Oooooh, this answer fluctuates by the day. Today it’s My Brother Sam Is Dead by James Lincoln Collier and Christopher Collier because I recently picked it up again, so it’s fresh in my mind, and I’d forgotten how tremendous it truly was. Brutal and raw, it’s an excellent look through a young boy’s eyes at the gray-area conflicts of the American Revolution. It’s been a favorite for my whole life, and when I was a kid, it was the first time I really learned what a Tory was and that there were as many conflicts between sectors of Americans themselves as there were between Americans and British. I always loved how it didn’t shy away from anything ugly—from the “n” word to graphic death scenes, it’s been on every banned-book list since 1974.

10: What advice would you give for someone thinking about becoming a writer?
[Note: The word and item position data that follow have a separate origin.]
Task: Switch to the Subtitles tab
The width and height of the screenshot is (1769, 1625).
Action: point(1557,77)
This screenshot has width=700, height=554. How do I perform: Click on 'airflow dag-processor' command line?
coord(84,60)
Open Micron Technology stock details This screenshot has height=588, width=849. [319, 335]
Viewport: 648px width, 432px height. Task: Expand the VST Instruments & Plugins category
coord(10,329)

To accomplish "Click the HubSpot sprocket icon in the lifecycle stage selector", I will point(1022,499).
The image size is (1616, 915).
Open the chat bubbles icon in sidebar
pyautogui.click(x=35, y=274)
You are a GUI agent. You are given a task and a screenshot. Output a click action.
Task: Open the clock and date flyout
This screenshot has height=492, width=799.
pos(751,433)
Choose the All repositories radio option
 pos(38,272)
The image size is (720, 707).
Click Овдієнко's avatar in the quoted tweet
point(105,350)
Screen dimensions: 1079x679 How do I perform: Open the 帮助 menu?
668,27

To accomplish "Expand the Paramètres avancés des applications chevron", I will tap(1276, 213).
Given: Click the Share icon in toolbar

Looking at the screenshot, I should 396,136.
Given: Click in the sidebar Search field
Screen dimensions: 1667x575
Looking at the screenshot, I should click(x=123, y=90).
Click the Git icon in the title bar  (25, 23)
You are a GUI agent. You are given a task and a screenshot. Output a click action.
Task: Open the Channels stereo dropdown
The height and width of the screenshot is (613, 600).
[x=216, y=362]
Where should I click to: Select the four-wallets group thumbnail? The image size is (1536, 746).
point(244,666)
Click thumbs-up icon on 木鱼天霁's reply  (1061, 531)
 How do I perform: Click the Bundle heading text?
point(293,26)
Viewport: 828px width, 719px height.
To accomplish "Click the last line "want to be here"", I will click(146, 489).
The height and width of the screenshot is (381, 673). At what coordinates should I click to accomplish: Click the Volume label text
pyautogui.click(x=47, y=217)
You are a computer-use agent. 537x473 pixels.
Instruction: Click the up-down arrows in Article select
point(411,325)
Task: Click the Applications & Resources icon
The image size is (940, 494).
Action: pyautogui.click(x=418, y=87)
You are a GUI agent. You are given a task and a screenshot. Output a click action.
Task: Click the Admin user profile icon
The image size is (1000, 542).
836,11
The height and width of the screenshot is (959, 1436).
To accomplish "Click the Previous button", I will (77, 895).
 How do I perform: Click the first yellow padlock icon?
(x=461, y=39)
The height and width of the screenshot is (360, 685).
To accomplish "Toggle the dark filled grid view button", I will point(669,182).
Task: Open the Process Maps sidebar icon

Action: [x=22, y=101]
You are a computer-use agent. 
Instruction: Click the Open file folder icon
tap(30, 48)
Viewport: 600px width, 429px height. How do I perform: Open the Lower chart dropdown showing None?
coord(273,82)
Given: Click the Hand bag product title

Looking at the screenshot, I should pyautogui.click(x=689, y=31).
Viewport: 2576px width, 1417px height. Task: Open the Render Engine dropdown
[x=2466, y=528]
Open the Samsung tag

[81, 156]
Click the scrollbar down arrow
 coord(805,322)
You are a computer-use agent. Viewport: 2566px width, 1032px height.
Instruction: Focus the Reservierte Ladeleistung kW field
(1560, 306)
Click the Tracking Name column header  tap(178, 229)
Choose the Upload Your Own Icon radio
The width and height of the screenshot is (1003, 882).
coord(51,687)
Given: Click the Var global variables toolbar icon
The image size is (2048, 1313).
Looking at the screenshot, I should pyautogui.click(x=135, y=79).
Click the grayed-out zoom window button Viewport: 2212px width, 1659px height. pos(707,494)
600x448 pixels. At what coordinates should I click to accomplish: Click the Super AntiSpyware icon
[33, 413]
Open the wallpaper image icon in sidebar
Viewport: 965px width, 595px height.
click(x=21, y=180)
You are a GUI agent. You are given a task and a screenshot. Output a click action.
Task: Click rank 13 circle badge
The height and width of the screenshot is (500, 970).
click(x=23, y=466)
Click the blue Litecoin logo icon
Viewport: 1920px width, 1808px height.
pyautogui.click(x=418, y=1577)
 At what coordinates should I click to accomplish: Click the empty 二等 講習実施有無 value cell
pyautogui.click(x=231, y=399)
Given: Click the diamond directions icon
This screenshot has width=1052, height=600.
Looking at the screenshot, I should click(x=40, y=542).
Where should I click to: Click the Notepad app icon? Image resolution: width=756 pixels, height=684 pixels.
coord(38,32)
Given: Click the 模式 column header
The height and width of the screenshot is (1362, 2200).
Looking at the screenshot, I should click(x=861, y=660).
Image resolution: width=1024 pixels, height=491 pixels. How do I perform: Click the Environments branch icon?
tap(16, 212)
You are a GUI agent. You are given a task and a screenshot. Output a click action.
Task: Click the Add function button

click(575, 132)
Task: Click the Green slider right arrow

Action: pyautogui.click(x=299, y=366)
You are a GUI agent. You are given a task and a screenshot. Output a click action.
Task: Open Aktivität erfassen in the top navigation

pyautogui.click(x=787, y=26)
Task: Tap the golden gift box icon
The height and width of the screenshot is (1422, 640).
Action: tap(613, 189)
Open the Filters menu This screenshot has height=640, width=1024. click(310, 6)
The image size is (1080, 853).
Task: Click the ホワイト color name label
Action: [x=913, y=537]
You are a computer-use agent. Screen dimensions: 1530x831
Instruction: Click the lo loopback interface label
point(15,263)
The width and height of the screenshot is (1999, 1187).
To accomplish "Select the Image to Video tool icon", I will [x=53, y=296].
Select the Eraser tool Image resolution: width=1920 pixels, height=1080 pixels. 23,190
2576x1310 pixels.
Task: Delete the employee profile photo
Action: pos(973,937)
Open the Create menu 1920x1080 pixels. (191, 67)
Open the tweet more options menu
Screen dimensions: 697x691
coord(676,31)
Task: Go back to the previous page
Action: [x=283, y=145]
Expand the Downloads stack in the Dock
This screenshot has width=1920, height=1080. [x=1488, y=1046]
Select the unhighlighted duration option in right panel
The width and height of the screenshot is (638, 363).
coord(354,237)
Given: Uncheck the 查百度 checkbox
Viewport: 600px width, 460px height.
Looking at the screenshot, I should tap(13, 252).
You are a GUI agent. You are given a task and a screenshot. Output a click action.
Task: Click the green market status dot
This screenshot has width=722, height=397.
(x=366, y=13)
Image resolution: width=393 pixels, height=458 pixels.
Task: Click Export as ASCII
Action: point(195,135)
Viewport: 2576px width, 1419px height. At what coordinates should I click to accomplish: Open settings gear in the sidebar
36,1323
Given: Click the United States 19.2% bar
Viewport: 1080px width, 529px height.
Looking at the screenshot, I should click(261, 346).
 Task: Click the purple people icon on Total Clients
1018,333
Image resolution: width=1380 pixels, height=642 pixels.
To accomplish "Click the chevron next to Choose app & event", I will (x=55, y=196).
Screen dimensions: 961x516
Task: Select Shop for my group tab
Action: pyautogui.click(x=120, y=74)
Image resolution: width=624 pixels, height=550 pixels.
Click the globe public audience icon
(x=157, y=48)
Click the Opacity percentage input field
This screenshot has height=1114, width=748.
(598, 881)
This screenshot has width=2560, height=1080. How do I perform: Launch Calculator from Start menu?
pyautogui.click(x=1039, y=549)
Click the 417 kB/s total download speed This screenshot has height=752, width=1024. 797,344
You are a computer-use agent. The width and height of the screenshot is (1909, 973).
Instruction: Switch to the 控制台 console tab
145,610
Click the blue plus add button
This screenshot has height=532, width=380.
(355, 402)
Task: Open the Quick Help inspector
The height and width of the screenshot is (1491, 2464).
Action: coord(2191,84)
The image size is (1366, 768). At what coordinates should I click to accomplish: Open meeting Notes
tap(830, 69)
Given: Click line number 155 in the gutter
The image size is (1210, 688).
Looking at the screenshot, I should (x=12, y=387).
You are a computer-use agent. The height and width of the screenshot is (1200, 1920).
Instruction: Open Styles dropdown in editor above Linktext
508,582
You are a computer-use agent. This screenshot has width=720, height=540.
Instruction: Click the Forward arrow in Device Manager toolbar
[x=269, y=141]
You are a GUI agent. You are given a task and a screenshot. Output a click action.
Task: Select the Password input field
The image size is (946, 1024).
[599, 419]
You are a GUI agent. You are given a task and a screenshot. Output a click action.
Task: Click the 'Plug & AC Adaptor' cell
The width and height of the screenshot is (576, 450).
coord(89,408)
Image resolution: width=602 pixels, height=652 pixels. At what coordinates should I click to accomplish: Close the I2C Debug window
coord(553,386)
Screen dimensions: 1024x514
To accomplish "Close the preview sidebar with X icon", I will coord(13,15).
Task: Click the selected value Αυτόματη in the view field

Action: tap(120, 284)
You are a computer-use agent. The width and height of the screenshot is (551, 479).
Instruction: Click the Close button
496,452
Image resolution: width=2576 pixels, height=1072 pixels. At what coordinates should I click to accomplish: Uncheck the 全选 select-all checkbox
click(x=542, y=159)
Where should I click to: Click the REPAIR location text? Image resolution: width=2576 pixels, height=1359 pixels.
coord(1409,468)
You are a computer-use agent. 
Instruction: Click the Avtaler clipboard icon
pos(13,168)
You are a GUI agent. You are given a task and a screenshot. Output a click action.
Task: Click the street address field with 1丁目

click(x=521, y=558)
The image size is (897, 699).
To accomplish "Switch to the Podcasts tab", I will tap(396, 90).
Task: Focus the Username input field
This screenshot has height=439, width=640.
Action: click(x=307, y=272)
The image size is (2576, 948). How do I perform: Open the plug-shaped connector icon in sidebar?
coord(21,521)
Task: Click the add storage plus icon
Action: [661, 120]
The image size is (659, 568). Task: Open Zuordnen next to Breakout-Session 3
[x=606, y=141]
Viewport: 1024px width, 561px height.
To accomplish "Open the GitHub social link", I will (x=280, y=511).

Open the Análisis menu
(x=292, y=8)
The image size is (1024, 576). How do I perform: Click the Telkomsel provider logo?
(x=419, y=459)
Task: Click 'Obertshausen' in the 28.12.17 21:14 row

Besides “don’t,” lol? I’d say my best advice is to ignore people who say “write what you know,” and instead, you should write what you want to know. Write what intrigues you and will make you dig deeper to research it. In this way, you can teach others while continuing to learn new things yourself. My other piece of advice is simply: take your time. A good book takes years to write, not days.

11: What are the best Social Media Sites for people to find out about you and your work?

My website is at leahangstman.com, and you can find me as @leahangstman on Twitter, Goodreads, Instagram, Patreon, Medium, Ello, and Pinterest, and as @authorleahangstman on Facebook.

Facebook: www.facebook.com/authorleahangstman

Twitter: @leahangstman

Instagram: ww.instagram.com/leahangstman

Pinterest: www.pinterest.co.uk/leahangstman

Patreon: www.patreon.com/leahangstman

Medium: www.medium.com/@LeahAngstman

Goodreads: www.goodreads.com/author/show/2980625.Leah_Angstman

About the Author:

Leah Angstman is a historian and transplanted Michigander living in Boulder. OUT FRONT THE FOLLOWING SEA, her debut novel of King William’s War in 17th-century New England, is forthcoming from Regal House in January 2022. Her writing has been a finalist for the Saluda River Prize, Cowles Book Prize, Able Muse Book Award, Bevel Summers Fiction Prize, and Chaucer Book Award, and has appeared in Publishers Weekly, L.A. Review of Books, Nashville Review, Slice, and elsewhere. She serves as editor-in-chief for Alternating Current and The Coil magazine and copyeditor for Underscore News, which has included editing partnerships with ProPublica. She is an appointed vice chair of a Colorado historical commission and liaison to a Colorado historic preservation committee.